## What you are asked to do
Reproduce the lines below verbatim, leaving out the pictures.

=======

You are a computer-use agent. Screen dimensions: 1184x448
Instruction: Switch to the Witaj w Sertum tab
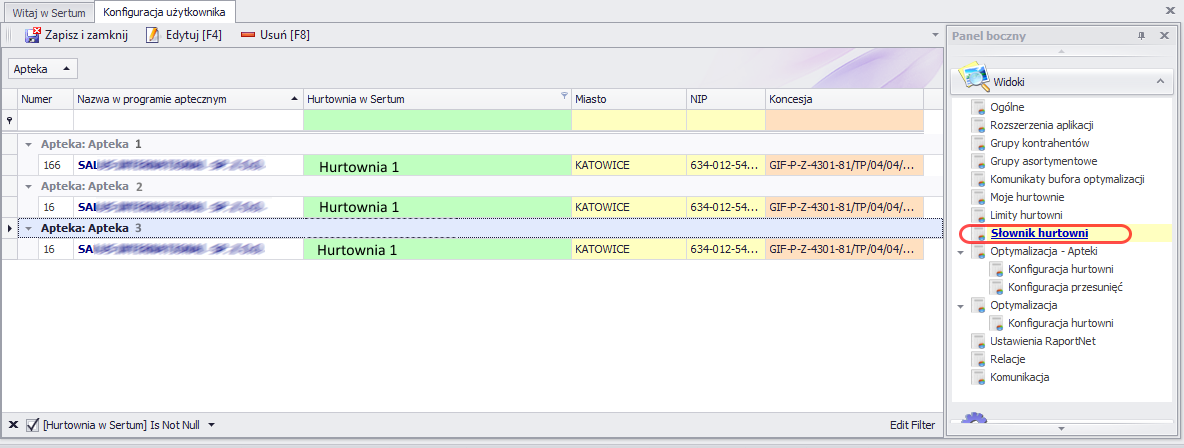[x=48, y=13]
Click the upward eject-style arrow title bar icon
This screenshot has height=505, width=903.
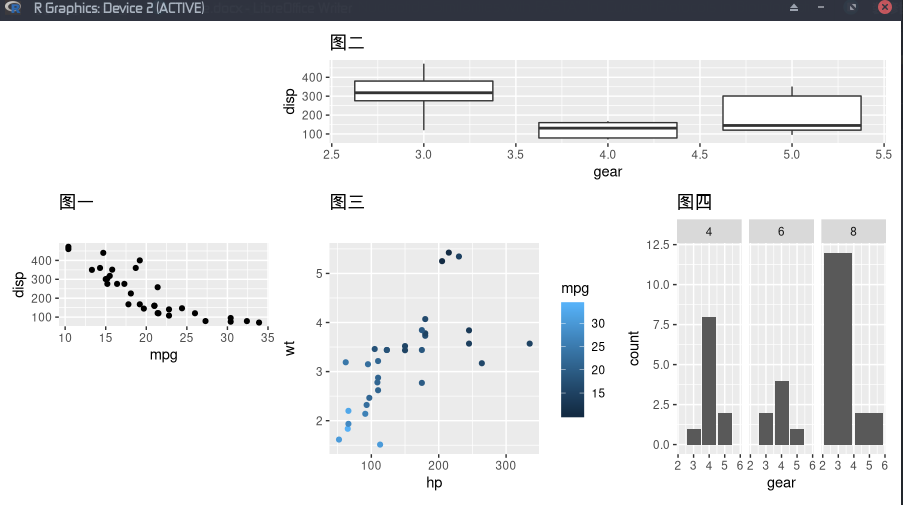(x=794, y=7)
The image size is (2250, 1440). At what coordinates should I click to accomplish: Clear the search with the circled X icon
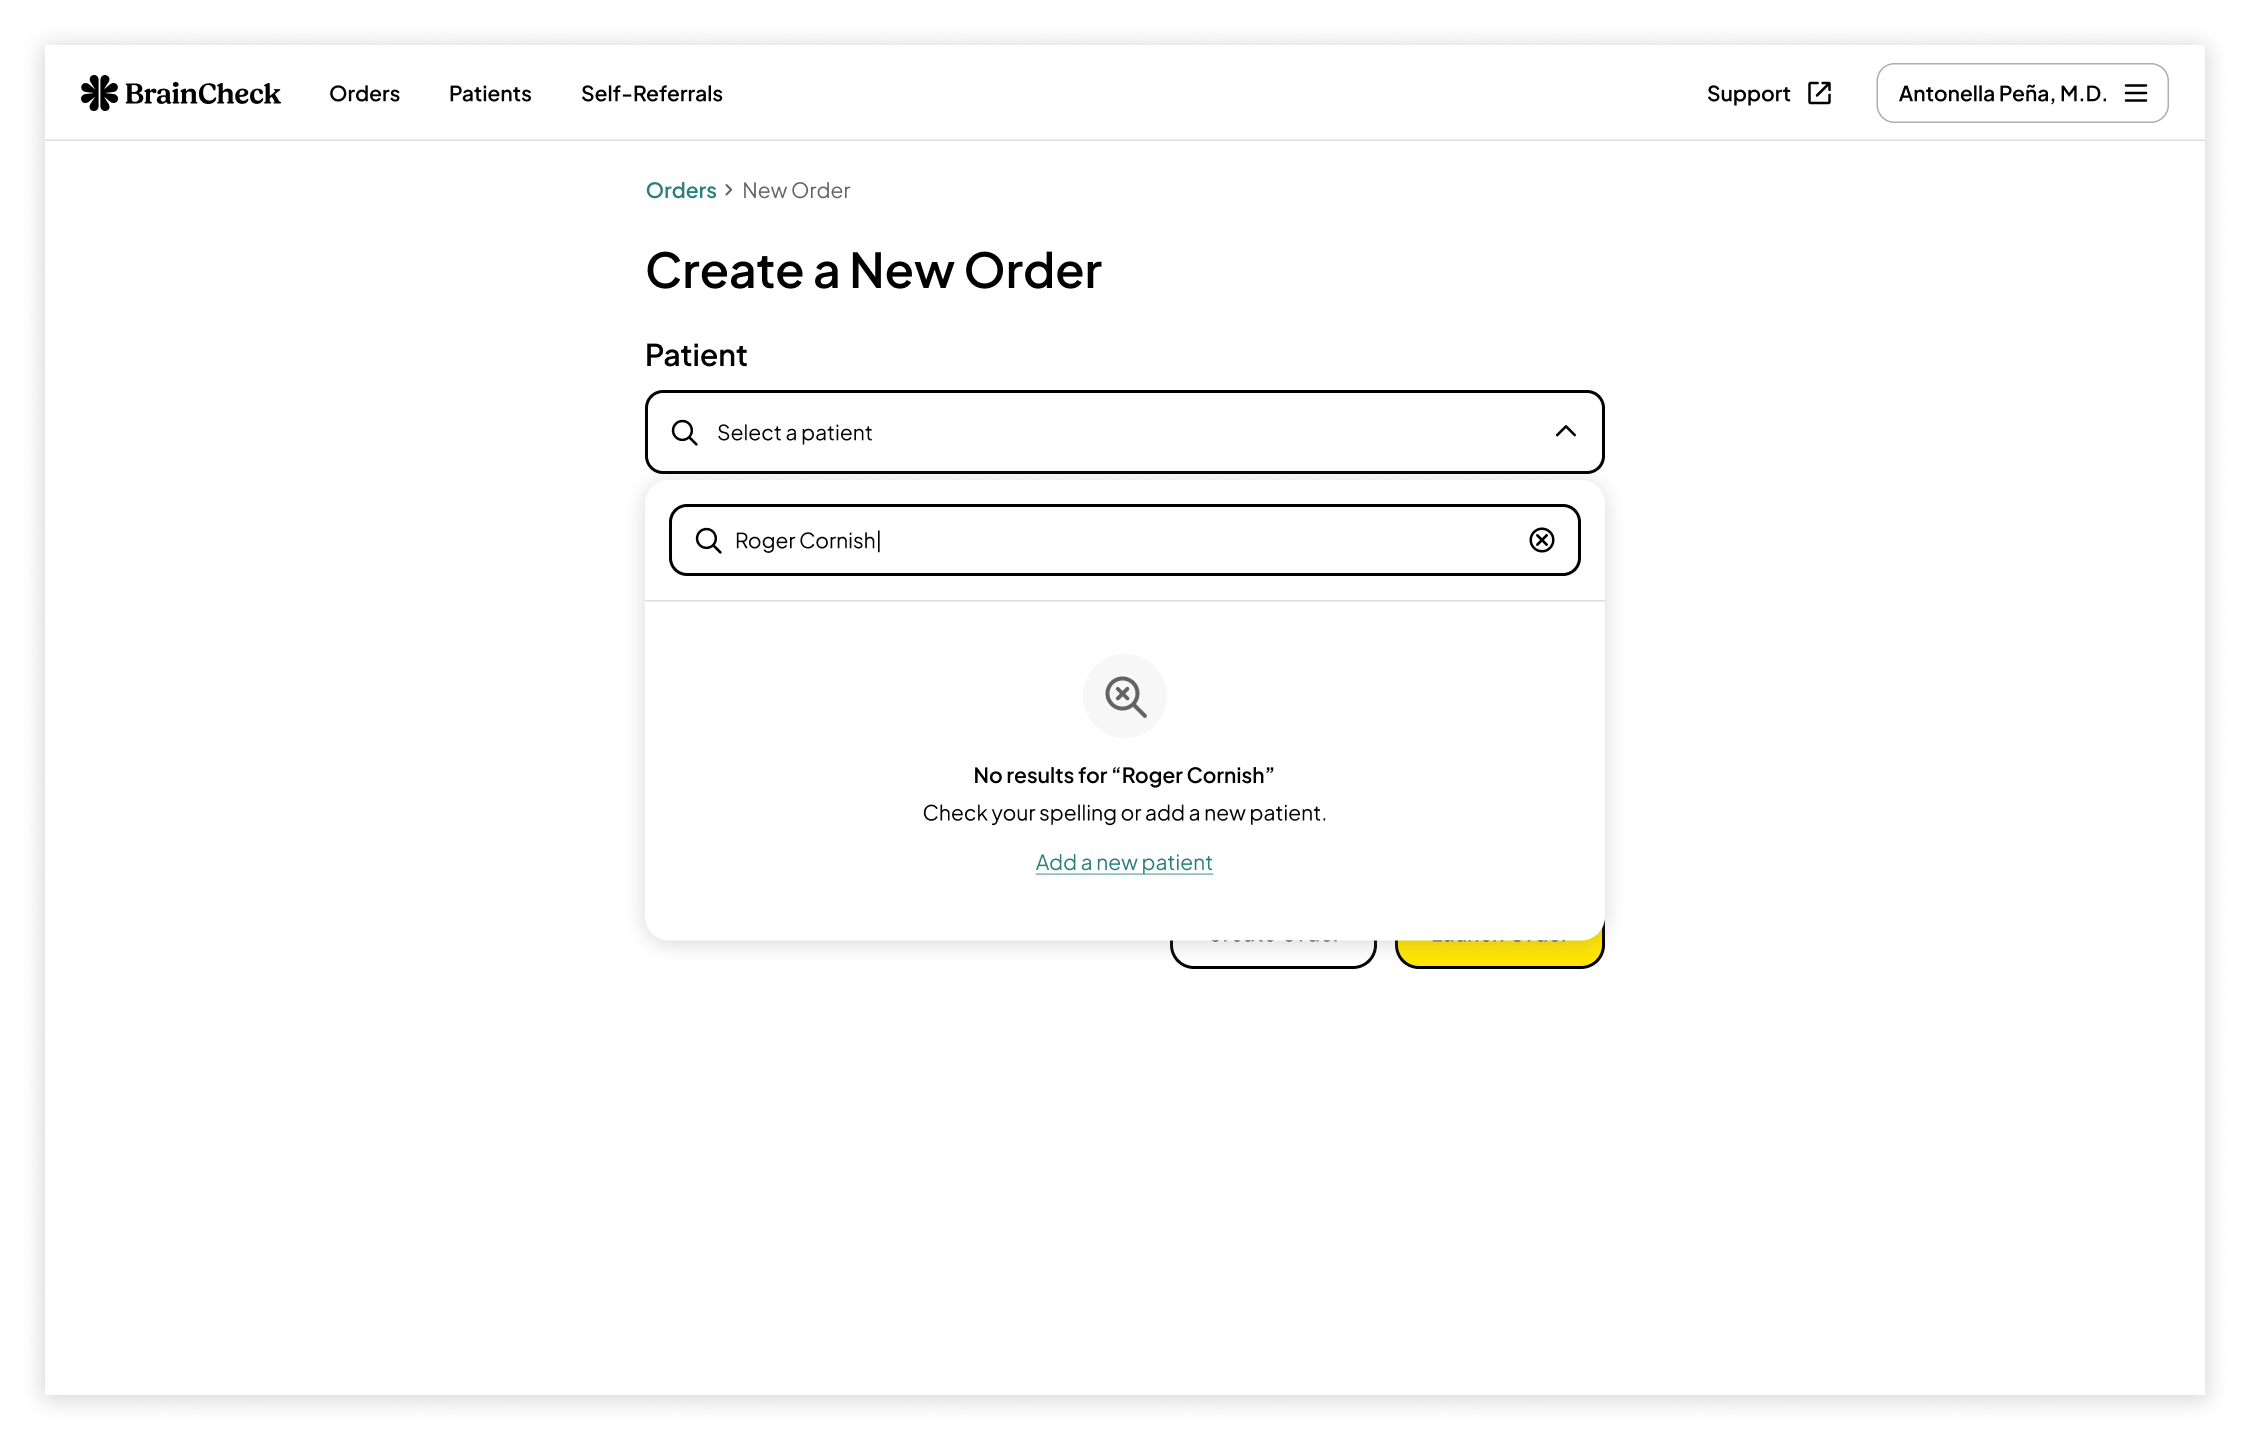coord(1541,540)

=======

## Solution to the exercise
You are a computer-use agent. Screen dimensions: 1184x448
Instruction: Switch to the Witaj w Sertum tab
[x=48, y=13]
Click the upward eject-style arrow title bar icon
This screenshot has height=505, width=903.
(x=794, y=7)
The image size is (2250, 1440). At what coordinates should I click to accomplish: Clear the search with the circled X icon
coord(1541,540)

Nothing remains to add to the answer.